Cyclone Static | |
Origin: | Jersey City, New Jersey, U.S. |
Years Active: | –present |
Label: | Mint 400 Records |
Current Members: | Jonathan LeVine John Mathais James Salerno |
Cyclone Static is an American punk rock band from New Jersey.
Cyclone Static is a melodic punk rock band from Jersey City, New Jersey. Vocalist and guitarist James Salerno played in a band with drummer Jonathan LeVine in 1990s called Drywater. In an interview with The Jersey Journal, LeVine recalls "we never got picked up by a label [and] we never really did much. It really sounded a lot like Cyclone Static except today we're a lot more mature."[1] [2] The group disbanded, but rejoined in 2016, along with bassist John Mathais.[3]
Cyclone Static draws comparison to the music of Dinosaur Jr., Nirvana, and Guided by Voices, and cite inspiration from 70's punk, 80's hardcore and 90's alternative.[4] Post-hardcore band Thursday's lead vocalist Geoff Rickly, describes them as "an anomaly in modern music[;] not just to a time of punk rock on the radio but a whole lost New Jersey paradise: Asbury Park before the renaissance, radios cranking out surf guitars and sandy, beach-blown harmonies, through empty lots full of downed power lines and bombed-out buildings."
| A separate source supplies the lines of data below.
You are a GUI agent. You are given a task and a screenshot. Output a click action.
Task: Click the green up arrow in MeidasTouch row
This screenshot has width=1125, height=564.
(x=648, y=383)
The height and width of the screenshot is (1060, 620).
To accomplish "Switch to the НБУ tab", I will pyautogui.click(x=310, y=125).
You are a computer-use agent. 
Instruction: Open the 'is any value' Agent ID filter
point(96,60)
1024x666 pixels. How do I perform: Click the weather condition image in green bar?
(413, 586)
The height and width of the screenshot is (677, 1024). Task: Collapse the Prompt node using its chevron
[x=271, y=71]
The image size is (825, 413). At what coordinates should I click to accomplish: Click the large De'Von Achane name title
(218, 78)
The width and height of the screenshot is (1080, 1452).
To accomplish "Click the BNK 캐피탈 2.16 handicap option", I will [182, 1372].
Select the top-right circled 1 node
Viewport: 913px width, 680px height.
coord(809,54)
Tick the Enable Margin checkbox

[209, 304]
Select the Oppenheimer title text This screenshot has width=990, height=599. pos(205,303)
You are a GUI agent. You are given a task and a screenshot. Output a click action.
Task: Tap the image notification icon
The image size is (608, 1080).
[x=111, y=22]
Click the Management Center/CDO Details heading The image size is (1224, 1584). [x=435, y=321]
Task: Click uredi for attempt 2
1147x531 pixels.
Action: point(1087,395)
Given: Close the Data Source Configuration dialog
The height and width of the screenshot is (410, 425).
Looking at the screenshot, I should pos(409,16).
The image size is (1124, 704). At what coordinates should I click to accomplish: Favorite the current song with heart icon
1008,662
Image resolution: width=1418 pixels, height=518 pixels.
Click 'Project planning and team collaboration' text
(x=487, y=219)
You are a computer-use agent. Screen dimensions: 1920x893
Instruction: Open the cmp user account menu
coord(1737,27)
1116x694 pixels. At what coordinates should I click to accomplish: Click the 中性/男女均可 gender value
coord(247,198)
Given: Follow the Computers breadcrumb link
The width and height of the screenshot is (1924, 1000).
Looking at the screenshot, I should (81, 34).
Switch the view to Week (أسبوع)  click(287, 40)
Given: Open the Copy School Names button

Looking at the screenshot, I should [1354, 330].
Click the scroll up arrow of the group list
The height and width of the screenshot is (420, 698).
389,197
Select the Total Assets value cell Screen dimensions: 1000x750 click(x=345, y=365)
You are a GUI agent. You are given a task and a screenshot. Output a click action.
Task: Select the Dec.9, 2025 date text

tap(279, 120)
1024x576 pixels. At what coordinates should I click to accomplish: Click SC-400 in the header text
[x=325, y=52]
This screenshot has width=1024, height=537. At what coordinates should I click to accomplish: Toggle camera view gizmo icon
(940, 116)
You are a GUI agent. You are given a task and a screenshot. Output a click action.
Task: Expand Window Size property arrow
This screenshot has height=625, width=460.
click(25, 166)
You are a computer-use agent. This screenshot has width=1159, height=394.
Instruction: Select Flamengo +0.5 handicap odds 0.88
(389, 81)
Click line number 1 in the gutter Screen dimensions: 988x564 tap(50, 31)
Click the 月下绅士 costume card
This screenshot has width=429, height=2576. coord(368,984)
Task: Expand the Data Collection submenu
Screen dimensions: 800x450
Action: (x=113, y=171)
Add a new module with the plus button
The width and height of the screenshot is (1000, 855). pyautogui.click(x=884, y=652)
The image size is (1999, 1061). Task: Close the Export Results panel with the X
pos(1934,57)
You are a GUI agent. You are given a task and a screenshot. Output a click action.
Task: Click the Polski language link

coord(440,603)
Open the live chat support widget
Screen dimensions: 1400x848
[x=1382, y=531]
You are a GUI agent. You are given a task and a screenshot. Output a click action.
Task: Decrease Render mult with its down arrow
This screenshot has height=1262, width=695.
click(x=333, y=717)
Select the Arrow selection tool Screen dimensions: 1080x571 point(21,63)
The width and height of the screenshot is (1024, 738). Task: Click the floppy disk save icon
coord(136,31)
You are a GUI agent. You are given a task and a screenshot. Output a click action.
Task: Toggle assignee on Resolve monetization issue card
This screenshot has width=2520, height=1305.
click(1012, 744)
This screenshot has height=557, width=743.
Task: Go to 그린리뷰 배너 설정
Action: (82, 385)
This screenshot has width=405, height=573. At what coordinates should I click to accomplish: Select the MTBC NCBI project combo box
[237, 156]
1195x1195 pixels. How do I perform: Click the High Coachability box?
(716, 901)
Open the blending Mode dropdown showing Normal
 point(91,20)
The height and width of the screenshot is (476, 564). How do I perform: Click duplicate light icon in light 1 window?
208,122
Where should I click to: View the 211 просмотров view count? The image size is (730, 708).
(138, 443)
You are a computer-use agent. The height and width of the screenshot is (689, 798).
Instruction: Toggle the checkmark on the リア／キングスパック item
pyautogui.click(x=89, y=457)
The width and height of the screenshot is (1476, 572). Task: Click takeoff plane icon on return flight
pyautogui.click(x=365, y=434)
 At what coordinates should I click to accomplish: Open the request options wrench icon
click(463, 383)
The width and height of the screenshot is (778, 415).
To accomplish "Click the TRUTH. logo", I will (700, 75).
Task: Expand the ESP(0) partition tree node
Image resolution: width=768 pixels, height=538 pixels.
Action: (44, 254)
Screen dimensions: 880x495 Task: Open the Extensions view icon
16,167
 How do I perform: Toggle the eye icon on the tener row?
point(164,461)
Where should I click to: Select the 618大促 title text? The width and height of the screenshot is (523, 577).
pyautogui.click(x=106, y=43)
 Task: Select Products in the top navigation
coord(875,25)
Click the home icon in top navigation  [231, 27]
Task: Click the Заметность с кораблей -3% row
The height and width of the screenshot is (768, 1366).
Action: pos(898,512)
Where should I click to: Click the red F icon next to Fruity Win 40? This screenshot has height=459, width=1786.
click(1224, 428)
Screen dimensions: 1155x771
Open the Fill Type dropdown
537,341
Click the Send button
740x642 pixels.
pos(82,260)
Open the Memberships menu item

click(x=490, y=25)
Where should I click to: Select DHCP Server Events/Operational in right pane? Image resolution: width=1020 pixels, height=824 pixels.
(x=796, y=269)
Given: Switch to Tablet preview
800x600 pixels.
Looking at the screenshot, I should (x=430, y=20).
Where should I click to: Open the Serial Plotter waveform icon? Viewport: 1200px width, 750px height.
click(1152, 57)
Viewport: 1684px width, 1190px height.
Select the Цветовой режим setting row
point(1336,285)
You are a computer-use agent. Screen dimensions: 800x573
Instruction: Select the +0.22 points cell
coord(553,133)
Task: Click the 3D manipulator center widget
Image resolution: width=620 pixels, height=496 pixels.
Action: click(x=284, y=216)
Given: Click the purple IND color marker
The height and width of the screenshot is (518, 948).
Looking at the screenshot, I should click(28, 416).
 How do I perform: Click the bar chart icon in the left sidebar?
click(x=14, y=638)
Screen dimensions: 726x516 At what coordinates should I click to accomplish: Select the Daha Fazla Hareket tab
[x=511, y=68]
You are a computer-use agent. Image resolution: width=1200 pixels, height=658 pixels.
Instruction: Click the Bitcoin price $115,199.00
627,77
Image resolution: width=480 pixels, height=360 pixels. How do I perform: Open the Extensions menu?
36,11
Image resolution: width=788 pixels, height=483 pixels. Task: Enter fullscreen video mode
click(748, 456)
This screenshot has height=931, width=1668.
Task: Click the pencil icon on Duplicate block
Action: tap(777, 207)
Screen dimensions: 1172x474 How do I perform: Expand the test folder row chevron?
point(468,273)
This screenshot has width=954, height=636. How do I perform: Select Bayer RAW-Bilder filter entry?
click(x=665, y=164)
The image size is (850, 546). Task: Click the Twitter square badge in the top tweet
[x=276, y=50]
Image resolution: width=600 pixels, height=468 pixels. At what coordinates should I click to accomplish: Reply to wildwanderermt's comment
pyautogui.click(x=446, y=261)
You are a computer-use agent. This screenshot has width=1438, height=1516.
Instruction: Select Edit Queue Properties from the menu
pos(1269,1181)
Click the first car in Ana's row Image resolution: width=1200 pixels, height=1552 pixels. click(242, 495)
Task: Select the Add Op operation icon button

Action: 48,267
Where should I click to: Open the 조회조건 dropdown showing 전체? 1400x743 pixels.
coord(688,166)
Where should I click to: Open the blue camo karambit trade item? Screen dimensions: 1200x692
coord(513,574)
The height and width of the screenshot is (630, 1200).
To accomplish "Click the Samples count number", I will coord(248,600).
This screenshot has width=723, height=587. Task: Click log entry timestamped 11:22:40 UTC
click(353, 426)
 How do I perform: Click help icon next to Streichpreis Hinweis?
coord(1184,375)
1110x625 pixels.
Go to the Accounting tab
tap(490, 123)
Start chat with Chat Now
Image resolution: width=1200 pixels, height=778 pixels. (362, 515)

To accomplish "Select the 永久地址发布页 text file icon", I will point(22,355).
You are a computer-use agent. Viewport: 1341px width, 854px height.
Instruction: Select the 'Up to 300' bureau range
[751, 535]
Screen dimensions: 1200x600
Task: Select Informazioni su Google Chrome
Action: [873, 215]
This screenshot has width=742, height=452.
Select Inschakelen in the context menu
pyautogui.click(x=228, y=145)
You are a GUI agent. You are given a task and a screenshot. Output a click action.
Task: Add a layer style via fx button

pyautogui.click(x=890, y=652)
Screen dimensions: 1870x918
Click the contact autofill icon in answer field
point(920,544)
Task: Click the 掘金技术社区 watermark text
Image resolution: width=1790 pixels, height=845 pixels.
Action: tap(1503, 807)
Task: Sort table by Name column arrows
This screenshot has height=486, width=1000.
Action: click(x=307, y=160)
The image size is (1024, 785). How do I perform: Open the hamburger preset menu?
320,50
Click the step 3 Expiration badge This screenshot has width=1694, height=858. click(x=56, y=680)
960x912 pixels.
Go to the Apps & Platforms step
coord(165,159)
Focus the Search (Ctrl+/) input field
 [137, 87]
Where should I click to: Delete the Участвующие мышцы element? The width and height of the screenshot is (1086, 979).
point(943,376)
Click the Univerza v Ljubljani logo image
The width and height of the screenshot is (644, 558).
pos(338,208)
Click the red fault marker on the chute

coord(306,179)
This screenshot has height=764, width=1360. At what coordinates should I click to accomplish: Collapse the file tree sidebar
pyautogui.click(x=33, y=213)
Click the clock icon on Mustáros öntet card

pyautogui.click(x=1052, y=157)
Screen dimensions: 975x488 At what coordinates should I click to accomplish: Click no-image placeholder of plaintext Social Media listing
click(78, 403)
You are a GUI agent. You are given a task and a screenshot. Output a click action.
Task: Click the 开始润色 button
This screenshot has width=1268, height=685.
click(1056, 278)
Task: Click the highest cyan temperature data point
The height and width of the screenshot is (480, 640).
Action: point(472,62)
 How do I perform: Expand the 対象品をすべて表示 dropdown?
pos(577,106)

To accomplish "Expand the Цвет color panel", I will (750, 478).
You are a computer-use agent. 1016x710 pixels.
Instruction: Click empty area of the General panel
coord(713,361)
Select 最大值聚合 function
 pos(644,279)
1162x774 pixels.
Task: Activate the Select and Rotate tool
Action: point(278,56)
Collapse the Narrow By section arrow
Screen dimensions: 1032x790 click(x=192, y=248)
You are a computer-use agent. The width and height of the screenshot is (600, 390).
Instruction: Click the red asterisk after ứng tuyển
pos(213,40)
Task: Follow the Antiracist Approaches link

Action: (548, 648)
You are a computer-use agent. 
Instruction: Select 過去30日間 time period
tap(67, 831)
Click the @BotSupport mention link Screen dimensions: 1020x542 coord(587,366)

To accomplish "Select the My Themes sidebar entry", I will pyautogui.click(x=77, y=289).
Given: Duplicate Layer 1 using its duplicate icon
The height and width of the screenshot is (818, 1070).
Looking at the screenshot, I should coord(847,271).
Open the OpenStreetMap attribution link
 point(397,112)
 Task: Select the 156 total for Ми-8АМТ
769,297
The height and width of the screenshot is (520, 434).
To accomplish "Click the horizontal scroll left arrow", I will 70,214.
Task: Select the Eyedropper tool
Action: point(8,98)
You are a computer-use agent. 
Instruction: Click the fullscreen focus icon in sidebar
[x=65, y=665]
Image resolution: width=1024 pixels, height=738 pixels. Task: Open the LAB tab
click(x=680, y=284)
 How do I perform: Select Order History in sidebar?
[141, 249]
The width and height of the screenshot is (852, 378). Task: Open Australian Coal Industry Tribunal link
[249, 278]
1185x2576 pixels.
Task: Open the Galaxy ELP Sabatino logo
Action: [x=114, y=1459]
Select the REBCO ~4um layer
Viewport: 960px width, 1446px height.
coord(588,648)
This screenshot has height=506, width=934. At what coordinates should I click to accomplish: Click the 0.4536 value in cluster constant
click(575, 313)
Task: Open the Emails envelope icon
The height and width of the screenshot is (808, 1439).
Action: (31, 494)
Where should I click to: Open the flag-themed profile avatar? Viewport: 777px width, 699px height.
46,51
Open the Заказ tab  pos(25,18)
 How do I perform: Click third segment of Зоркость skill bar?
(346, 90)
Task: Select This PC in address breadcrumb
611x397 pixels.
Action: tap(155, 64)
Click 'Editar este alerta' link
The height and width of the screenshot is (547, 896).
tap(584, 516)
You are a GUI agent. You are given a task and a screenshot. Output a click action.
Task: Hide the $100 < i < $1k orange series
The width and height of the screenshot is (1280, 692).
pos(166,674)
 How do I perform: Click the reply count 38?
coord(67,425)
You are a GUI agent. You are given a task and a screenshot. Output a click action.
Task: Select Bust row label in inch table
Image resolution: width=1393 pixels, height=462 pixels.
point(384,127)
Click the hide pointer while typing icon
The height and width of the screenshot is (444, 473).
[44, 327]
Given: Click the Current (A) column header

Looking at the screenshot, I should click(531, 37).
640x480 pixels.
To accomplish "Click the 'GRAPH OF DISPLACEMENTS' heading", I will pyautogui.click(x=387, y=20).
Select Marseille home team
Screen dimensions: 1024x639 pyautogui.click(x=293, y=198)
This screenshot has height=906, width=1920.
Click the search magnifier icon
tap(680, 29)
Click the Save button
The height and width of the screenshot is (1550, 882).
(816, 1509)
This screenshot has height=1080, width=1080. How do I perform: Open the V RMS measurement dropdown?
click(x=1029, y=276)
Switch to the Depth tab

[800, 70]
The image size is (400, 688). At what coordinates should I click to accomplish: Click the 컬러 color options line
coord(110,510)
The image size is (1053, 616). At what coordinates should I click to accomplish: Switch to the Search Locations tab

LeVine met Mint 400 Records' Neil Sabatino in the 1990s through playing shows, and they reconnected before performing at the North Jersey Indie Rock Festival, on September 23, 2017.[5] Their first release was "Company Man," on the Mint 400 Records promotional compilation, NJ / NY Mixtape. In 2018, they released the single "Walk This Line," which Jedd Beaudoin of PopMatters describes as a "salvo of relentless punk attitude that bridges the gap between punk's rawest, early days and its culmination as a mainstream force in the 1990s," and the single, "From Scratch."[6] Their debut album, entitled From Scratch, was released with Mint 400 Records on February 8, 2019. The ten-track album is described as garage rock and "angst-filled pop."[7] Florian Meissner of Soundblab compares From Scratch to the Unseen, Roger Miret and the Disasters, and the Buzzcocks, and calls it "38 minutes of punk rock song after punk rock song."[8]